June focused on category pages because they act like the entrance to inventory. A strong hub page can rank on its own and guide users into the right VIN pages. We rebuilt key hubs with clearer content and better internal linking.

Work completed in June 2025:

  • Key category pages rebuilt with clean structure and intent matching copy
  • Internal links added to top makes, models, and price ranges
  • Breadcrumb and navigation paths improved for easier crawling
  • Popular search sections added in a natural way for Dallas shoppers

June 2025 results:

  • Organic sessions: 15,600
  • Test drive leads: 83
  • Indexed VIN pages: about 790

July 2025: local trust work and Google Business Profile improvement

July was focused on local trust because local engagement supports both local pages and inventory pages. We improved the Google Business Profile and made sure local signals were consistent. This increased calls and direction actions from local results.

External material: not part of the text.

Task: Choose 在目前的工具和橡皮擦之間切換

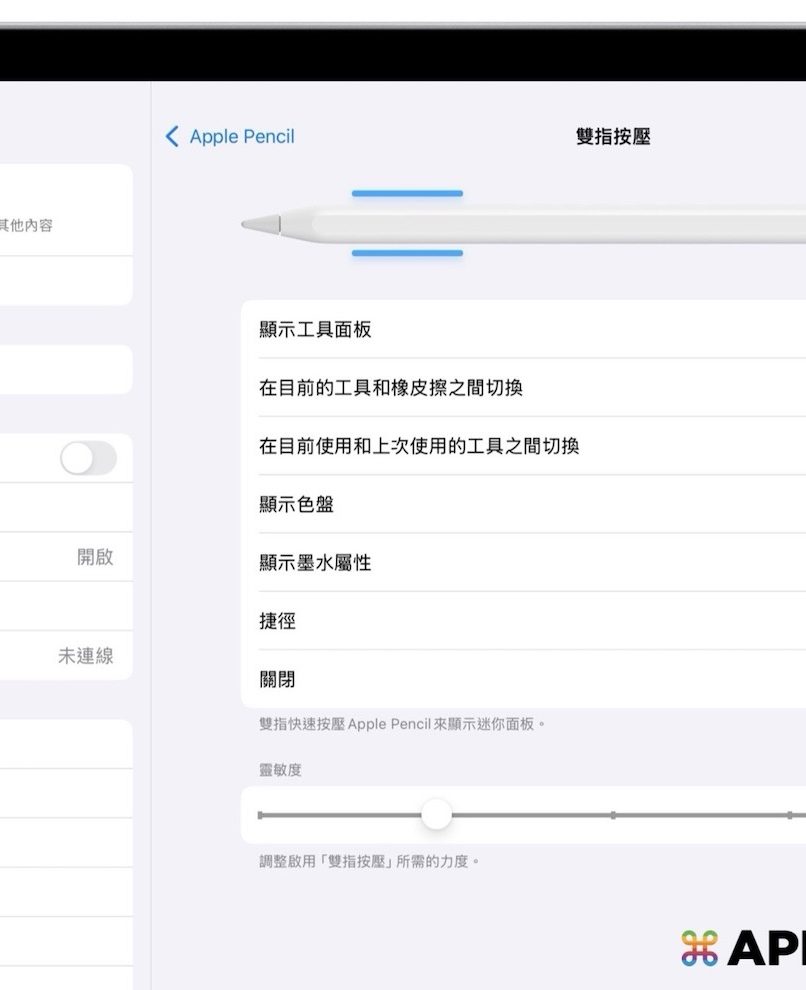Action: [391, 388]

Work completed in July 2025:

  • Google Business Profile categories, services, and attributes updated
  • Q and A improved using real buyer questions
  • Photos added on a consistent schedule
  • Citation cleanup for name, address, phone consistency
  • Review response process improved for trust and activity signals

July 2025 results:

  • Organic sessions: 16,900
  • Test drive leads: 97

August 2025: scaling inventory SEO across more vehicles

August is where compounding became obvious. Because the structure was fixed, every new vehicle had a better chance to index and rank. We also improved browsing depth so users could move between similar vehicles easily.

Work completed in August 2025:

  • Expanded VIN content blocks for top selling models
  • Added “similar vehicles” and “related inventory” sections
  • Cleaned thin pages created by older feed patterns
  • Continued speed improvements on inventory templates
  • Strengthened internal links from local pages into inventory hubs

August 2025 results:

  • Organic sessions: 18,400
  • Test drive leads: 112
  • Indexed VIN pages: about 940

September 2025: conversion improvements to turn visits into bookings

September focused on removing friction that stops people from booking. At this stage, traffic was strong, but we wanted more visitors to complete the action. We used Hotjar and call data to see where users hesitated.

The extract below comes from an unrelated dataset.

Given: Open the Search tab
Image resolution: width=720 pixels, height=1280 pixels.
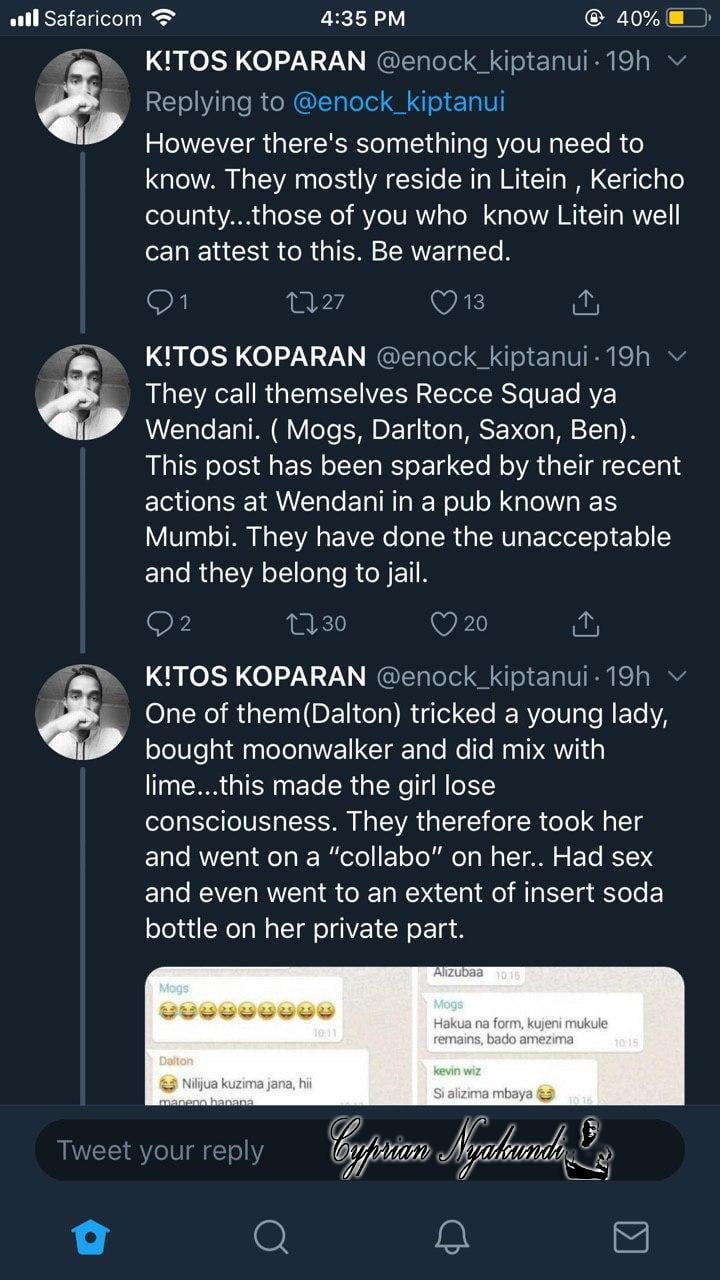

Work completed in September 2025:

  • Test drive forms simplified for mobile use
  • Click to call buttons made more visible on VIN pages
  • Trust notes placed near booking actions to reduce doubt
  • Layout changes made based on heatmaps and recordings
  • Clear “next step” flow added on key inventory pages

September 2025 results:

  • Organic sessions: 19,300
  • Test drive leads: 128

October 2025: refinement, expansion, and final proof

October was about polishing and expanding what was already working. We used Search Console queries to update FAQs and add missing sections that users were searching for. We also rechecked tracking so the final lead count stayed clean.

Work completed in October 2025:

  • Dallas neighborhood pages expanded with new FAQs based on live queries
  • Top category pages refreshed with updated internal links
  • Final duplicate cleanup and canonical checks
  • GA4 and CallRail reporting review to confirm sources and counts

October 2025 results through October 28, 2025:

  • Organic sessions: 20,100
  • Test drive leads: 144
  • Indexed VIN pages: about 1,060

Before vs after proof: the 260% lift (same tracking rules)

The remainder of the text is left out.